I honestly hope the girls will get the skills they're looking for in 10 weeks, and I support that, but I truly don't get why do they have to discriminate against. Maybe so they get media coverage?


Well, what you're seeing is a backlash from the way programming has been taught thus far. For whatever reason all computer science education is geared toward someone who's already had about 6 years of self-education. Typically that meant that women, minorities, and the poor couldn't learn programming and so never went into computer science.

Now what you're seeing is companies meeting the demand from these new groups because the education techniques for teaching computer science are changing. At first it's going to be classes like this focusing on these groups demanding these kinds of environments, but soon it will just spread to how all CS is taught.

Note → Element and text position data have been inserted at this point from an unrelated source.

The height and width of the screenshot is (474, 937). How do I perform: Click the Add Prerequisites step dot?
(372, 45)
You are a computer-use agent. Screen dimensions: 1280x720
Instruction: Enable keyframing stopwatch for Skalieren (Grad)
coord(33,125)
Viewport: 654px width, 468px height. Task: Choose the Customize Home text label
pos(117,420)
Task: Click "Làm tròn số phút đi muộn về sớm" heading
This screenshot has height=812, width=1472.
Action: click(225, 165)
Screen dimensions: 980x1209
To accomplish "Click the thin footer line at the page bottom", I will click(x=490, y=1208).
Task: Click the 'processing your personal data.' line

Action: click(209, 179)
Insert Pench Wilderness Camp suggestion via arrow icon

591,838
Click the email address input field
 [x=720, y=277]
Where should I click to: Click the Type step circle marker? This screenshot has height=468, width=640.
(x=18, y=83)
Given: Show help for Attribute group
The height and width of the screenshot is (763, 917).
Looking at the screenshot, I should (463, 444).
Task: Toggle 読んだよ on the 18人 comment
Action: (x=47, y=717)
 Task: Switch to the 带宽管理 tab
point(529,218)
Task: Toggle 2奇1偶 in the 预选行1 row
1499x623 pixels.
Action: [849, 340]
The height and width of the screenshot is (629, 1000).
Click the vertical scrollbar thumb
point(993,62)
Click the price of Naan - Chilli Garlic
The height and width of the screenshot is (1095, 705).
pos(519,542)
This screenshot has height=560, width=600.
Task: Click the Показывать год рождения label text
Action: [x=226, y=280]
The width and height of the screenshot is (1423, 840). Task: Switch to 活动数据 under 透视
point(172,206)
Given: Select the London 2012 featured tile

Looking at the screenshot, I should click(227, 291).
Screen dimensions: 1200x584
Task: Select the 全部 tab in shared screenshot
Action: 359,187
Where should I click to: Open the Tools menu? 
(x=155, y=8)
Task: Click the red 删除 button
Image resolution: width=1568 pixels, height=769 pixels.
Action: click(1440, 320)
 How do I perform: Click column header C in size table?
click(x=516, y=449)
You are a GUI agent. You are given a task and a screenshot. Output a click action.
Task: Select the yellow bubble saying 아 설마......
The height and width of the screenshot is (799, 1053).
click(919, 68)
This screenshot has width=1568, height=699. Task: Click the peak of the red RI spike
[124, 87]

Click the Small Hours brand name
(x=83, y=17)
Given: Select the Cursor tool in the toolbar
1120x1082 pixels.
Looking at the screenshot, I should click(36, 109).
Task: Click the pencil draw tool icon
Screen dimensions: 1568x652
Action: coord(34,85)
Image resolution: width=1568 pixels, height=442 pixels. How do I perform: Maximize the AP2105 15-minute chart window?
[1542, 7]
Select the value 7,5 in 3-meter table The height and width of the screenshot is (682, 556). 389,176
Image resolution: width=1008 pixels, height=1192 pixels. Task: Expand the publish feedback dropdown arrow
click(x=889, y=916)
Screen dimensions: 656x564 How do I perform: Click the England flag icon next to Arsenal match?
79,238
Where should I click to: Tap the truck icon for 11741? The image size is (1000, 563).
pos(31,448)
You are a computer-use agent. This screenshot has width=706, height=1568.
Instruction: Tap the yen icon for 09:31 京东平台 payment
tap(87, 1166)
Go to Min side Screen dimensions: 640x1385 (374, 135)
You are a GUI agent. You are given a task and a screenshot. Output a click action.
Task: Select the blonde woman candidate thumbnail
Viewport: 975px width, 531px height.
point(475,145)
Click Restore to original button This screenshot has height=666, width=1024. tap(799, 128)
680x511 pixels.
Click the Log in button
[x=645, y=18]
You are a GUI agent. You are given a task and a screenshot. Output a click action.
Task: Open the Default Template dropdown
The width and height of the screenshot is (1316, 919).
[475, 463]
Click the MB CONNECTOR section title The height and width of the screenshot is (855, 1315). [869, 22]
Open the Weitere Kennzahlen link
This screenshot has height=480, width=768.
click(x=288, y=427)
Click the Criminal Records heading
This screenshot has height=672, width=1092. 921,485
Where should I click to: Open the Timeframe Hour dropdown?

Incidentally, Harvey Mudd university is basically demonstrating that simply changing the education model so that it works for people without prior programming experience accomplishes the same thing:

http://www.nytimes.com/2012/04/03/science/giving-women-the-a...

Quote:

> To reduce the intimidation factor, the course was divided into two sections — “gold,” for those with no prior experience, and “black” for everyone else. Java, a notoriously opaque programming language, was replaced by a more accessible language called Python. And the focus of the course changed to computational approaches to solving problems across science.

So I predict most of these "for women only classes" will fall away and be replaced with better introductory material.


> Typically that meant that women, minorities, and the poor couldn't learn programming and so never went into computer science.

I understand that poorer people have no opportunity to learn programming and other less-immediately applicable topics outside of class, but I don't see what's stopping women from learning how to code. Most middle class people today spend their entire days on facebook--why is it "harder" for a woman to take some time to learn how her computer works when countless men begin learning in their late teens/early adult years?


I think a big part of it is that there is a very strong hatred of intellectualism in the US, to the point that people who learned to use computers are called nerds and other vile things as well as abused and beaten for it. I think previously the potential of computers as a career wasn't strong enough to overcome this with many young kids, boys or girls, but more so girls.


> For whatever reason all computer science education is geared toward someone who's already had about 6 years of self-education.

I think exclusion, implicit or explicit, is bad. Especially when the course doesn't demand for any prerequisites still punishes those who don't meet the criteria. But I also think rewarding self-starters and not punishing them for being self-starters is a worthy goal. We really need two different courses for different groups.


> Can anybody explain?

Yes, historically, some groups have been discriminated at and put at a social and economic disadvantage on the basis of intrinsic factors.

Putting right an unequal playing field looks unfair only if you don't see that it is an unequal playing field.


The fact that black people were treated bad in the past wouldn't justify if you were treated as an slave just to compensate for what your ancestors did.

I don't see why this is unequal nowadays for women or other minorities but it IS unequal to men (don't think anyone can't see that fact). Equality should be the goal, not being treated differently depending on your gender.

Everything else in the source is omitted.